(Item position entries)
━━━━━━━━

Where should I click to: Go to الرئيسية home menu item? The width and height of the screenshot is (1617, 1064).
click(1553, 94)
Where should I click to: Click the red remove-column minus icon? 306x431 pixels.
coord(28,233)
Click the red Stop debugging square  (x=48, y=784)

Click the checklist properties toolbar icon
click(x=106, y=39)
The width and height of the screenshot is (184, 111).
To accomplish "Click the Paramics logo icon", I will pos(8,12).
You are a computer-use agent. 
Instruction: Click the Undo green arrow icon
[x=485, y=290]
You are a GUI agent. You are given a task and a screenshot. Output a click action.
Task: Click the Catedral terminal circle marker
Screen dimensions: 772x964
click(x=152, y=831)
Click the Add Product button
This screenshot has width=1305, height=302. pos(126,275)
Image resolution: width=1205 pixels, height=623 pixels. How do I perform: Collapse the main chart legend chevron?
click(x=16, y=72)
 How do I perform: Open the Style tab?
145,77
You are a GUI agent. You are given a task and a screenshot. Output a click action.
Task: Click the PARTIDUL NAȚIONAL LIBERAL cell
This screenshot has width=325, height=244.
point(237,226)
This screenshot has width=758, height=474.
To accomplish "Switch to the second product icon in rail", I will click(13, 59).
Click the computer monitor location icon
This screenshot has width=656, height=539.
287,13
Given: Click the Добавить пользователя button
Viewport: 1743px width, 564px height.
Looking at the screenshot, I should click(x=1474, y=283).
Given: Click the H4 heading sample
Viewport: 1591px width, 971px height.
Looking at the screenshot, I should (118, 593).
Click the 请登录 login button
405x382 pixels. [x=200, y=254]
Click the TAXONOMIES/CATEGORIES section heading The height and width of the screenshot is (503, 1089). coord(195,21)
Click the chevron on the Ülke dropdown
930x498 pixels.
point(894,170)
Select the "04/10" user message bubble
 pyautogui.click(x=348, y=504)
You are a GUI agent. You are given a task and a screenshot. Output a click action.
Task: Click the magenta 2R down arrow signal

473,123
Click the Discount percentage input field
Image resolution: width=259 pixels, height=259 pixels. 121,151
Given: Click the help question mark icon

━━━━━━━━

Copy every one of the entries above word for word, without changing anything.

# RESULT:
Where should I click to: Go to الرئيسية home menu item? The width and height of the screenshot is (1617, 1064).
click(1553, 94)
Where should I click to: Click the red remove-column minus icon? 306x431 pixels.
coord(28,233)
Click the red Stop debugging square  (x=48, y=784)

Click the checklist properties toolbar icon
click(x=106, y=39)
The width and height of the screenshot is (184, 111).
To accomplish "Click the Paramics logo icon", I will pos(8,12).
You are a computer-use agent. 
Instruction: Click the Undo green arrow icon
[x=485, y=290]
You are a GUI agent. You are given a task and a screenshot. Output a click action.
Task: Click the Catedral terminal circle marker
Screen dimensions: 772x964
click(x=152, y=831)
Click the Add Product button
This screenshot has width=1305, height=302. pos(126,275)
Image resolution: width=1205 pixels, height=623 pixels. How do I perform: Collapse the main chart legend chevron?
click(x=16, y=72)
 How do I perform: Open the Style tab?
145,77
You are a GUI agent. You are given a task and a screenshot. Output a click action.
Task: Click the PARTIDUL NAȚIONAL LIBERAL cell
This screenshot has width=325, height=244.
point(237,226)
This screenshot has width=758, height=474.
To accomplish "Switch to the second product icon in rail", I will click(13, 59).
Click the computer monitor location icon
This screenshot has width=656, height=539.
287,13
Given: Click the Добавить пользователя button
Viewport: 1743px width, 564px height.
Looking at the screenshot, I should click(x=1474, y=283).
Given: Click the H4 heading sample
Viewport: 1591px width, 971px height.
Looking at the screenshot, I should (118, 593).
Click the 请登录 login button
405x382 pixels. [x=200, y=254]
Click the TAXONOMIES/CATEGORIES section heading The height and width of the screenshot is (503, 1089). coord(195,21)
Click the chevron on the Ülke dropdown
930x498 pixels.
point(894,170)
Select the "04/10" user message bubble
 pyautogui.click(x=348, y=504)
You are a GUI agent. You are given a task and a screenshot. Output a click action.
Task: Click the magenta 2R down arrow signal

473,123
Click the Discount percentage input field
Image resolution: width=259 pixels, height=259 pixels. 121,151
Given: Click the help question mark icon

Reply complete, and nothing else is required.